Magna Concursos
2917836 Ano: 2007
Disciplina: Relações Internacionais
Banca: CESPE / CEBRASPE
Orgão: TCU
A política exterior não é derivada, no Brasil, dos regimes políticos. Ao contrário dos assuntos domésticos do Estado-nação, ela tem certo traço de permanência. Esse argumento, no entanto, não merece ser endeusado. A continuidade em política externa não se impôs de forma natural nem foi resultado da intervenção do "divino direito dos reis". Houve oscilações e mudanças, histórica e socialmente determinadas por causalidades políticas, sociais e econômicas, que atuaram e continuam atuando na conformação da política externa do Brasil.

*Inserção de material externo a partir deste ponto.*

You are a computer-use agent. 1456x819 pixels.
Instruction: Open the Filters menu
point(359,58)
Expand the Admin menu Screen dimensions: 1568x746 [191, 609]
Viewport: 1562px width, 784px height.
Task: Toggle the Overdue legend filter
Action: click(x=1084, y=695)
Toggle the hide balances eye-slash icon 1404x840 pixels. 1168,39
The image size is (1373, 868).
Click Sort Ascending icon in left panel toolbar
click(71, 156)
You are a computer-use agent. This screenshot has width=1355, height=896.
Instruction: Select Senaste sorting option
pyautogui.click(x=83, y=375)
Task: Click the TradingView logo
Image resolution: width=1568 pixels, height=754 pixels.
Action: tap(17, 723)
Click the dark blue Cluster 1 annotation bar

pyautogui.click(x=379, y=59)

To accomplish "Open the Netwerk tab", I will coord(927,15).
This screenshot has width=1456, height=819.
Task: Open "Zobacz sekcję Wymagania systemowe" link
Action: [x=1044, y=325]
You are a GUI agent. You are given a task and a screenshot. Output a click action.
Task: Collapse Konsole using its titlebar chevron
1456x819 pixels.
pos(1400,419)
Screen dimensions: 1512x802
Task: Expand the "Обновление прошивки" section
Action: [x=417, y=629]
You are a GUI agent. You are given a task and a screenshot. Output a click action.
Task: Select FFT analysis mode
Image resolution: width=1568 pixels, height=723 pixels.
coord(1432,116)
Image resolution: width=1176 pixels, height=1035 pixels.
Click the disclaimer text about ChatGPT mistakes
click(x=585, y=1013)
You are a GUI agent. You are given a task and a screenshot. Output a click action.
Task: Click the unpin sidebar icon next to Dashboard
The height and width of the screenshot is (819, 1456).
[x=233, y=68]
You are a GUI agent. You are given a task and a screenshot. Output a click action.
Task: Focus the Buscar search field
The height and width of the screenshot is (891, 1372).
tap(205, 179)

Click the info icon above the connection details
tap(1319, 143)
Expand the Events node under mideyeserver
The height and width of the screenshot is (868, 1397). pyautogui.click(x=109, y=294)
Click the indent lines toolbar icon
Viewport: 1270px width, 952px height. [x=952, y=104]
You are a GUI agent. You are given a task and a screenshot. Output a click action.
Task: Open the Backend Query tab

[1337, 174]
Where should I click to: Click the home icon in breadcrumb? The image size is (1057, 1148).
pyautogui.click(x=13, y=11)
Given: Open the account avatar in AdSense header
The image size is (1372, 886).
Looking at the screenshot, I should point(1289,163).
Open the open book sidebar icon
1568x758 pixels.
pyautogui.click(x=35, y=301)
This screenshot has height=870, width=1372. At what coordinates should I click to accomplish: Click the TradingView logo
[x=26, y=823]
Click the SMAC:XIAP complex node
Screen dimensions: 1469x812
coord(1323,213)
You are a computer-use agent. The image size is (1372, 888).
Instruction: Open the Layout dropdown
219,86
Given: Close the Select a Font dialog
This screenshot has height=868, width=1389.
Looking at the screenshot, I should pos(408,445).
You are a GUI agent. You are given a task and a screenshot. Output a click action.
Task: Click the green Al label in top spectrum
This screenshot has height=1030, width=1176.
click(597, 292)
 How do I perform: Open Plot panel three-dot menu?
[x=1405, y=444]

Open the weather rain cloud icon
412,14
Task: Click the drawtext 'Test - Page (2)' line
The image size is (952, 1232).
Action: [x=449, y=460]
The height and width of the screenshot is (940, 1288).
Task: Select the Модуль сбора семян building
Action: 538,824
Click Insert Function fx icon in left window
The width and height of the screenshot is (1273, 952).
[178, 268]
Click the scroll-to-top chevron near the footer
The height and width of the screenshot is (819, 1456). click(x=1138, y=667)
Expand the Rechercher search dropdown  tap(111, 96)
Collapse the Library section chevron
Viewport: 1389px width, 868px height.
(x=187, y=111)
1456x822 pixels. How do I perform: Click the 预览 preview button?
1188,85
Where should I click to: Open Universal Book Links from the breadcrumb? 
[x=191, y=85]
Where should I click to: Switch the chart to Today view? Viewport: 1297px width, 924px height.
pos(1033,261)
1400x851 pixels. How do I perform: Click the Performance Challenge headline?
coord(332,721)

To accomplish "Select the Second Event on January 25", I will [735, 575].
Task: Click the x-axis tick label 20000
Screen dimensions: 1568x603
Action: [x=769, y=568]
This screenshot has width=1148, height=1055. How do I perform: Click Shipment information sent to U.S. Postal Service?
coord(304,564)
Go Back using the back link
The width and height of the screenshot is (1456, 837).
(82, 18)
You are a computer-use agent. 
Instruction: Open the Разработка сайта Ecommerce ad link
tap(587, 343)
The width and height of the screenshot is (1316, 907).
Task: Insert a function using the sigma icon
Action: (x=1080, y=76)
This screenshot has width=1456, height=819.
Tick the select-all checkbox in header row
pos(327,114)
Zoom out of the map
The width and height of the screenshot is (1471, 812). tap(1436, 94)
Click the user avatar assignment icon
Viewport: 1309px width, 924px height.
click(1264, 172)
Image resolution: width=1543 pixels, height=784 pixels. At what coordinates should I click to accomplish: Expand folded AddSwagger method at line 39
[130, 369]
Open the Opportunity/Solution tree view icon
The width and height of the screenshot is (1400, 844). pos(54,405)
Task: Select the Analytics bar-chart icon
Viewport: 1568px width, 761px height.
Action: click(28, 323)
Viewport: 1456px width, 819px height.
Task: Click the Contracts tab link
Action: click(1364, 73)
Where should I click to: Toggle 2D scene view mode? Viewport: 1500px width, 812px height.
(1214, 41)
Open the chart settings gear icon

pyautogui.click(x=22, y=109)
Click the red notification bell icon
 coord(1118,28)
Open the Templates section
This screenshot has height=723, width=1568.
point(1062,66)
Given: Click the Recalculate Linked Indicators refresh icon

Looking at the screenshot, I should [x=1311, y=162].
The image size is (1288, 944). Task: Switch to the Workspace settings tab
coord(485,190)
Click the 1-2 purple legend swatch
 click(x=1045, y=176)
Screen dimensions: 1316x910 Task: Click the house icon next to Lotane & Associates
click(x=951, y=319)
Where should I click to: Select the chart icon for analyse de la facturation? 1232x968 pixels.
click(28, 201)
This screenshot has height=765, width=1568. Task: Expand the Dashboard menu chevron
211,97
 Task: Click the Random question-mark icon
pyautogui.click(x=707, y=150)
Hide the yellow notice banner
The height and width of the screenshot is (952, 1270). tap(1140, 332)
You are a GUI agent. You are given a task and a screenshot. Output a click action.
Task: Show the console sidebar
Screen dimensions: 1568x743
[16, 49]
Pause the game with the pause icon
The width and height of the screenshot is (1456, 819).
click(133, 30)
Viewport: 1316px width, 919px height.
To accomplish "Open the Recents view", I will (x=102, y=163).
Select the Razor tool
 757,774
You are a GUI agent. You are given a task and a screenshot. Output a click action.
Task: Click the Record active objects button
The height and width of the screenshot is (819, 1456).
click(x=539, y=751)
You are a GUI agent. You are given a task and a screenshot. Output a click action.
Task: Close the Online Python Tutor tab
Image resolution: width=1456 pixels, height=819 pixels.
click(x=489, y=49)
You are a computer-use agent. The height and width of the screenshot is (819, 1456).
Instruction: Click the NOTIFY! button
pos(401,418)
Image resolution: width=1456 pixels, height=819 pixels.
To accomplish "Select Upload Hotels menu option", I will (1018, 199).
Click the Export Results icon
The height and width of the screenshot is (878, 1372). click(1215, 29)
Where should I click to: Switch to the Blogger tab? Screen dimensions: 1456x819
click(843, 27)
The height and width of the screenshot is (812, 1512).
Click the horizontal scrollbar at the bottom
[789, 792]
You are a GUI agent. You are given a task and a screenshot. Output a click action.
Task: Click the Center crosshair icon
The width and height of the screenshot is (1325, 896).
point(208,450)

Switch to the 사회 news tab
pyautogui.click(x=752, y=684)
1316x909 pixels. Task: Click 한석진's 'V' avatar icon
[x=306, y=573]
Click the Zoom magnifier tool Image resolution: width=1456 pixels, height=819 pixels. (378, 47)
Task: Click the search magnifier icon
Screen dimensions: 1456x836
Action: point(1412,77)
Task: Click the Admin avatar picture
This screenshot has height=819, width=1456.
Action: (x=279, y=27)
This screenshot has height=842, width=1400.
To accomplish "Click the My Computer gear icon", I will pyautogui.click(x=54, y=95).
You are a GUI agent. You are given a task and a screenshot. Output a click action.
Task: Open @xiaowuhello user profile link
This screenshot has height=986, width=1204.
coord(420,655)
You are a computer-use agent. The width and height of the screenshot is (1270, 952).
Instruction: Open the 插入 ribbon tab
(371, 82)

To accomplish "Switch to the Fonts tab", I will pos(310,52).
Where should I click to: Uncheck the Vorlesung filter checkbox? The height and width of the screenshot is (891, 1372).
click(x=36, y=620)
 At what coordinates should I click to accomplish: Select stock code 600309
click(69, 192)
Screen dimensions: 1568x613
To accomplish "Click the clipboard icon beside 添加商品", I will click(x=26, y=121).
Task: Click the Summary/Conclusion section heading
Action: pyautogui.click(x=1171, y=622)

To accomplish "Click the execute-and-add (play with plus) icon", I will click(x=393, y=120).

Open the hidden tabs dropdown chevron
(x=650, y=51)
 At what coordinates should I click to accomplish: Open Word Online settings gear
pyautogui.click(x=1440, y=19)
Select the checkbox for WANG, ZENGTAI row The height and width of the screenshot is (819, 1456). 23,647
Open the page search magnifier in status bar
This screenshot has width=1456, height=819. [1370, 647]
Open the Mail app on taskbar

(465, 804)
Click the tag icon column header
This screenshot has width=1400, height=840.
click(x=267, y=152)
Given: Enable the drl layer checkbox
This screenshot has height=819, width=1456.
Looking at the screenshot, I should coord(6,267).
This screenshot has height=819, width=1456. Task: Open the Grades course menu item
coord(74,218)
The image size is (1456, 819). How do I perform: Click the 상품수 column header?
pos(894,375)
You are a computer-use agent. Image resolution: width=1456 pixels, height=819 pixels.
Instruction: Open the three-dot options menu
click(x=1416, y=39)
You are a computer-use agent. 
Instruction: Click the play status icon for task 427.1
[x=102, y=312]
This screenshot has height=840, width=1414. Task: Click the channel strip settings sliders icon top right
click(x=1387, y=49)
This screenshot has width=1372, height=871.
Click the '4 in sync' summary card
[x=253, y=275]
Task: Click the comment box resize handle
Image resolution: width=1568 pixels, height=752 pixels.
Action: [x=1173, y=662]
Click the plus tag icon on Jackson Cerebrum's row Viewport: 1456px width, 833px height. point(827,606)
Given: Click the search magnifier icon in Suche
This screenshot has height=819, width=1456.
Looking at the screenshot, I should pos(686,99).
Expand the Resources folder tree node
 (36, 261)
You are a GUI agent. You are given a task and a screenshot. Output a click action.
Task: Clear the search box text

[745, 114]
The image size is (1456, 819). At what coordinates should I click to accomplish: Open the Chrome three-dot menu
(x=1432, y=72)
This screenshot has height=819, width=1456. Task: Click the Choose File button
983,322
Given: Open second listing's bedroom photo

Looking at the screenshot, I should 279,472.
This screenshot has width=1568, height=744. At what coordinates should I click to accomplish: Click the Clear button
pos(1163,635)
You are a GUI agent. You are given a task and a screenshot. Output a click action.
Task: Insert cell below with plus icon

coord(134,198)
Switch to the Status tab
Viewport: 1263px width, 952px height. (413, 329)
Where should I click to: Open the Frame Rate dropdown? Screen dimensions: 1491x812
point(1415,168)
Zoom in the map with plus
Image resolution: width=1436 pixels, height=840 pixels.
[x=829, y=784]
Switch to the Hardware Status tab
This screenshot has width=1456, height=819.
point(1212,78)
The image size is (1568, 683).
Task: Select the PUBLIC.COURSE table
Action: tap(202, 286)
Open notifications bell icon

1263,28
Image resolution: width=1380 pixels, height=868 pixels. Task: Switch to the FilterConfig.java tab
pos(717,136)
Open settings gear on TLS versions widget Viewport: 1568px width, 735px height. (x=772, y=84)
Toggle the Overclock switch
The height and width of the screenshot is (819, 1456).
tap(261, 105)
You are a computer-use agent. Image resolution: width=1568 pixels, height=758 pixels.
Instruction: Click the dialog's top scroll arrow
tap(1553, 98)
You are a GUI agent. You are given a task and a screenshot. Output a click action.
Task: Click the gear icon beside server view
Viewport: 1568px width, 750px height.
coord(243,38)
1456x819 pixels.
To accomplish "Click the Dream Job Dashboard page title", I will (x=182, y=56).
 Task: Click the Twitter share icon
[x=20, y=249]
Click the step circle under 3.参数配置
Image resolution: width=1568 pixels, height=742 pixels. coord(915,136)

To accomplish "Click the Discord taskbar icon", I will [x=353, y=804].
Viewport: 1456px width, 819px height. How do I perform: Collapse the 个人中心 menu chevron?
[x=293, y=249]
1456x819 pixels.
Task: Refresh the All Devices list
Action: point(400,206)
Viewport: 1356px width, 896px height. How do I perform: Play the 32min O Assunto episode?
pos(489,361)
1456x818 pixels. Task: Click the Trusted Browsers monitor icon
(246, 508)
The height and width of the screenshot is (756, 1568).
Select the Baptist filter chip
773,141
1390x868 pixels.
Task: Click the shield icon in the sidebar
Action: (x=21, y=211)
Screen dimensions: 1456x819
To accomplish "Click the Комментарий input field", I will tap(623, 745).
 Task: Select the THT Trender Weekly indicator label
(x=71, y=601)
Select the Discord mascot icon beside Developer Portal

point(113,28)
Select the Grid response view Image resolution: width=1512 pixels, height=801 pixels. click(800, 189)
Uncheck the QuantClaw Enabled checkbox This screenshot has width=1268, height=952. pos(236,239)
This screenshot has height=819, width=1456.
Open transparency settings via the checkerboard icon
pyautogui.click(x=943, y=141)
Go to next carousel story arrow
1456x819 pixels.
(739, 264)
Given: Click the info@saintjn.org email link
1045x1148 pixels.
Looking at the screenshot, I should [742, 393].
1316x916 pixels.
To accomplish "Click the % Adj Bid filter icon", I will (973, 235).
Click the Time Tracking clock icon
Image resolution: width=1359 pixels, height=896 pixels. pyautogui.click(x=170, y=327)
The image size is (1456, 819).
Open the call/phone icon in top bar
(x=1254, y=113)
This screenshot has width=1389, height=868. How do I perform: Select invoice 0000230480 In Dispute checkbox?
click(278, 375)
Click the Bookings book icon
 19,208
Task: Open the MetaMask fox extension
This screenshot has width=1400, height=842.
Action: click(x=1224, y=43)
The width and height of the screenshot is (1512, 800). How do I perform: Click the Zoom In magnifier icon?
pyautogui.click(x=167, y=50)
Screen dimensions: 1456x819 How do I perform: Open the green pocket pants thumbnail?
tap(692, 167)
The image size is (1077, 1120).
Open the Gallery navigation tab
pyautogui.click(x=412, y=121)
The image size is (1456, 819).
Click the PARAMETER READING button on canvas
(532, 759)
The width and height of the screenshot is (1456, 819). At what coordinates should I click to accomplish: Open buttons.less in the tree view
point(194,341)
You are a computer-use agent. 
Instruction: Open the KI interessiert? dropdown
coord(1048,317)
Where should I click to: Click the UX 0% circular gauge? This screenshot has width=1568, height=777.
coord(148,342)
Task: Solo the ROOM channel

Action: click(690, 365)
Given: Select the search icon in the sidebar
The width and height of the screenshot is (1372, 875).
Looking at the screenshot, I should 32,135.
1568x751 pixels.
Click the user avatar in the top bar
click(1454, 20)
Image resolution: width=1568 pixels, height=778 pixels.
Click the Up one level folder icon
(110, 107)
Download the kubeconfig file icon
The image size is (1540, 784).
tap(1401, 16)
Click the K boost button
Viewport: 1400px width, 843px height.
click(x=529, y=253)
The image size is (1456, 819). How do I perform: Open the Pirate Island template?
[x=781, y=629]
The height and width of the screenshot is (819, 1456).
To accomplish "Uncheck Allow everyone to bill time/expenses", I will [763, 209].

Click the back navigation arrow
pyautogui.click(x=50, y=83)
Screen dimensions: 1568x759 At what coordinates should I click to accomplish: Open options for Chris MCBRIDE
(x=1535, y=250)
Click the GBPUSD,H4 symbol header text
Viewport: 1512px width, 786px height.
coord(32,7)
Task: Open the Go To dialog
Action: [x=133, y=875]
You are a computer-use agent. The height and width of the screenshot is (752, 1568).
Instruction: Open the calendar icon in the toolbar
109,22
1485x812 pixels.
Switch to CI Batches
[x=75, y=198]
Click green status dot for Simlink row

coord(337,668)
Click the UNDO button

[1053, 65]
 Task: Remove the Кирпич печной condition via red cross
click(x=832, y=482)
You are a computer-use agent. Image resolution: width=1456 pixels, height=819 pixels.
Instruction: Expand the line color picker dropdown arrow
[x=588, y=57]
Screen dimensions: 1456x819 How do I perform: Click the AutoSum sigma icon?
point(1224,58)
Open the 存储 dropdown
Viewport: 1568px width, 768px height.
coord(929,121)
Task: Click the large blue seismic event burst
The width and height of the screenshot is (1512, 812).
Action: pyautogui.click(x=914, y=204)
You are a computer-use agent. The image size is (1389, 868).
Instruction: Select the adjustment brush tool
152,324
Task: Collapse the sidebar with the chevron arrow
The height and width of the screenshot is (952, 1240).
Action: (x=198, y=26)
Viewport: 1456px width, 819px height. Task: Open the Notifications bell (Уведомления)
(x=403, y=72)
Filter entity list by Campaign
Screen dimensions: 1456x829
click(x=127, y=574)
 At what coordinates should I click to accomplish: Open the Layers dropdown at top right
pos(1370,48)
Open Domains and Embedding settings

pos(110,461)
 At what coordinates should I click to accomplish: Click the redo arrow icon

José Flávio Sombra Saraiva. Entre a retórica e o realismo: o peso da política exterior de Vargas a Lula (1954-2005). In: José Flávio S. Saraiva e Amado L. Cervo (Orgs.). O crescimento das relações internacionais do Brasil. Brasília: IBRI, 2005, p. 54 (com adaptações).

Ainda tendo o texto como referência inicial, julgue o item seguinte, acerca das relações internacionais do Brasil com seus parceiros tradicionais e novos.

As relações do Brasil com o Oriente Médio são de eqüidistância pragmática, sem tomar partido nas querelas históricas, orientando-se pela dimensão multicultural e pacífica da convivência de descendentes dos povos daquela região no Brasil, sem ferir os interesses de brasileiros e de empresas brasileiras que lá atuam.